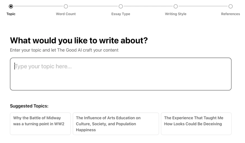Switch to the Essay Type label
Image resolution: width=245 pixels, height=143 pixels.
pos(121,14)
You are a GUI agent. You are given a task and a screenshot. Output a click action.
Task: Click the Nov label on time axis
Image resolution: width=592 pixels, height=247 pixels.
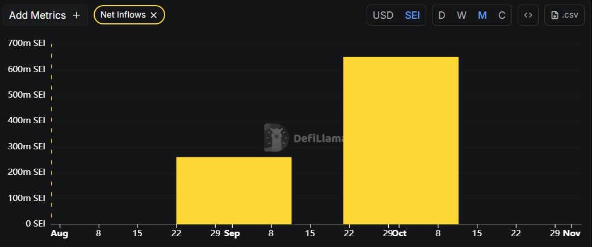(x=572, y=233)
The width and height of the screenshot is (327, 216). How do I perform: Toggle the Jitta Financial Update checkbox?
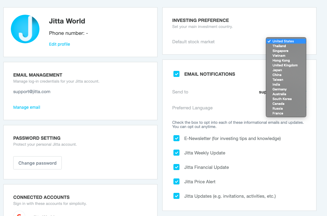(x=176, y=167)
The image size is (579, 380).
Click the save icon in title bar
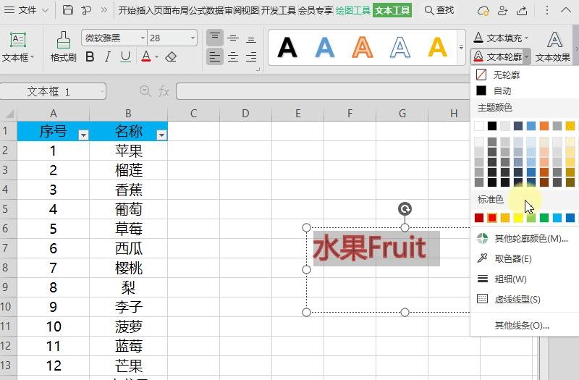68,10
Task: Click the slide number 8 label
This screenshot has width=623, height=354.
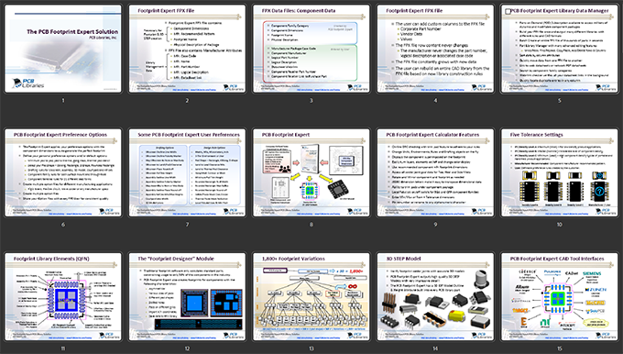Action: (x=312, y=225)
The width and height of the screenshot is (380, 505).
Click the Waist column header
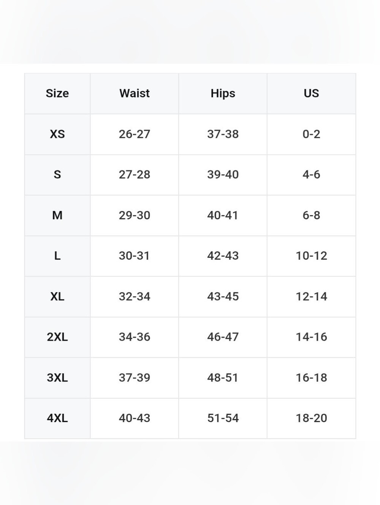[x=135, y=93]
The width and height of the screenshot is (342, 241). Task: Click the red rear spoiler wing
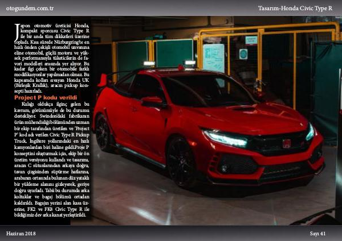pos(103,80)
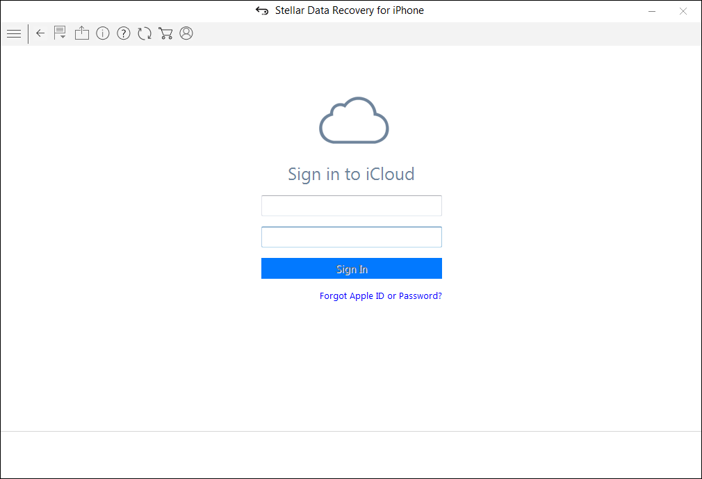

........

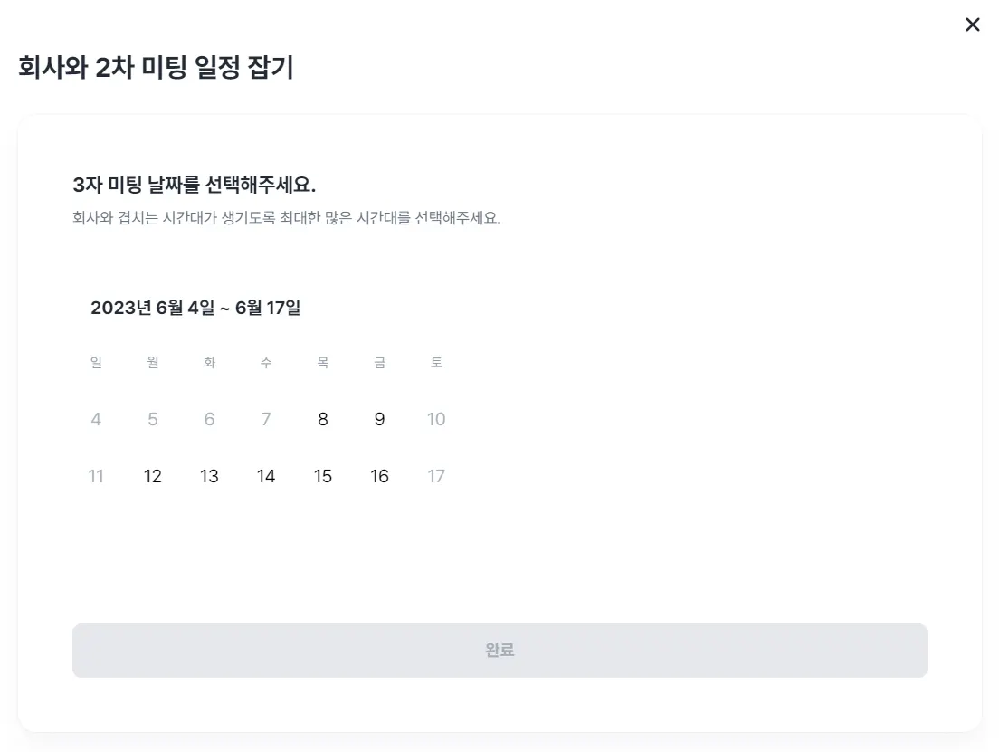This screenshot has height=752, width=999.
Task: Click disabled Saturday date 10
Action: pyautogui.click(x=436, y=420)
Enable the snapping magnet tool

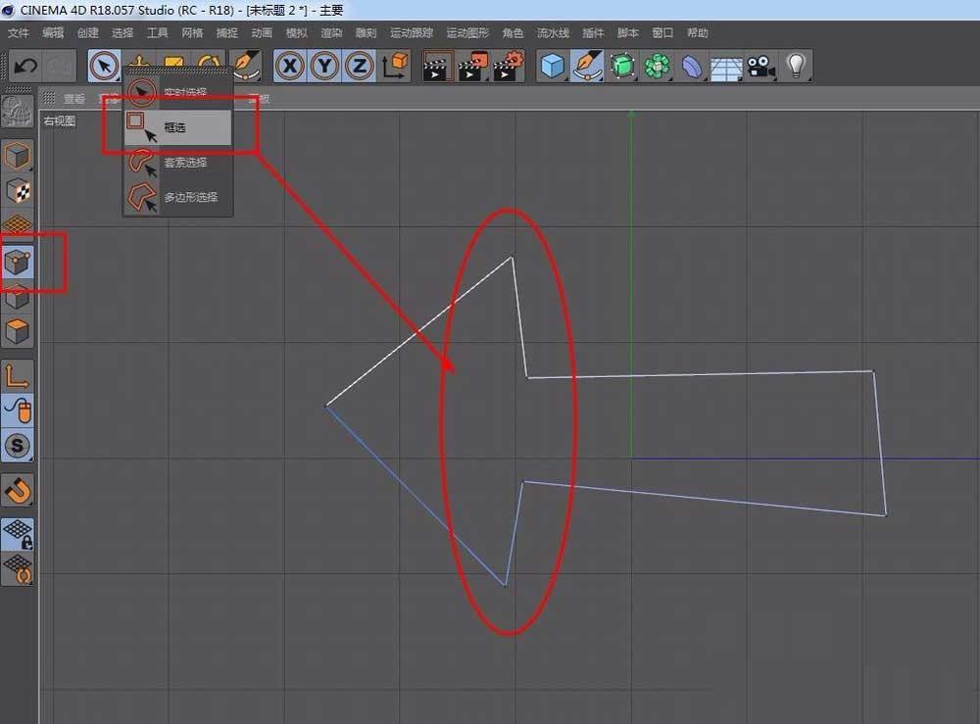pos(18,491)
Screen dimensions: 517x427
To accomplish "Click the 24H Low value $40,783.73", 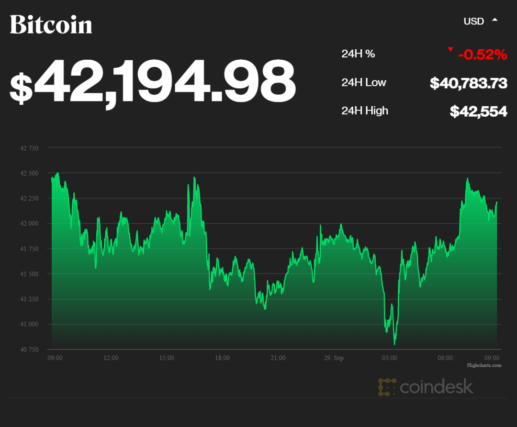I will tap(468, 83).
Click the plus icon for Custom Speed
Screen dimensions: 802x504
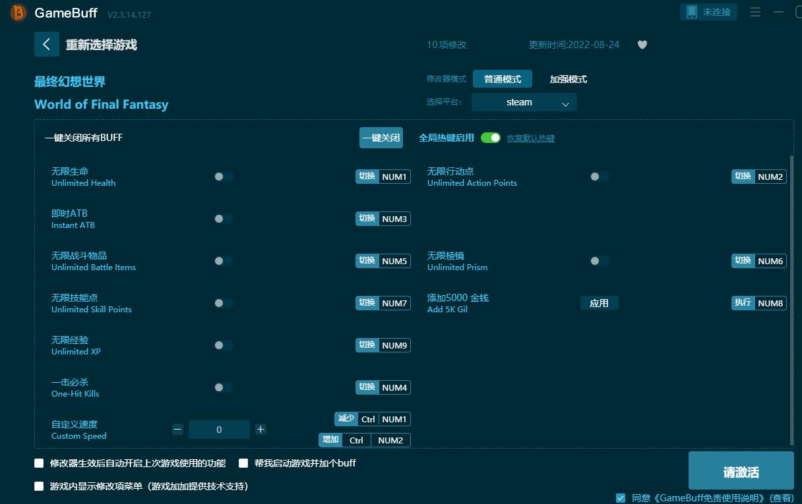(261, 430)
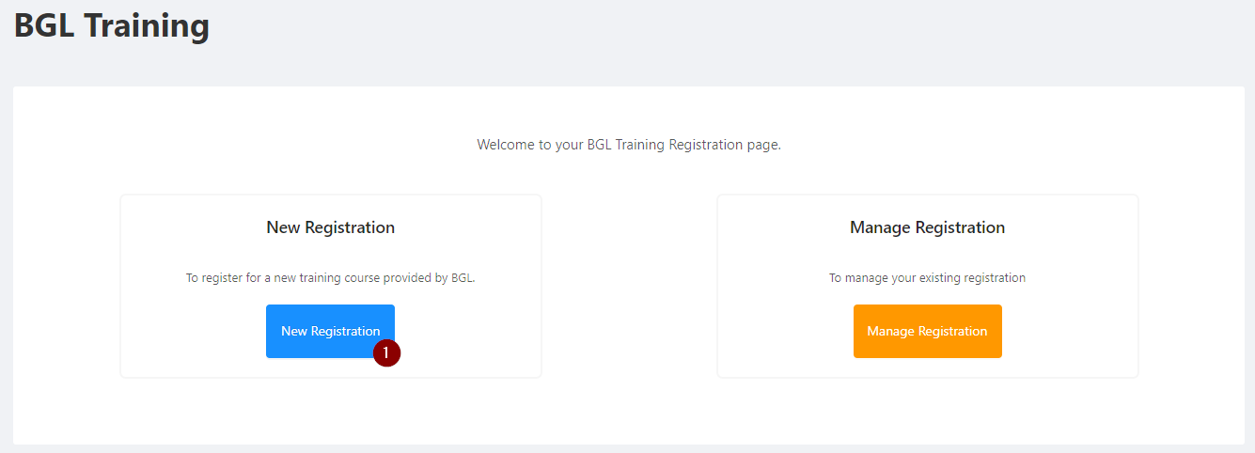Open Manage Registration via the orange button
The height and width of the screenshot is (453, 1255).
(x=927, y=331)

........

Without the pictures, set down the lines above from the line with "Image resolution: width=592" up to and including the line with "Task: Click the slide number 8 label" exactly as they stand.

Image resolution: width=592 pixels, height=247 pixels.
(x=572, y=233)
The width and height of the screenshot is (327, 216). How do I perform: Toggle the Jitta Financial Update checkbox?
(x=176, y=167)
The image size is (579, 380).
Click the save icon in title bar
68,10
Task: Click the slide number 8 label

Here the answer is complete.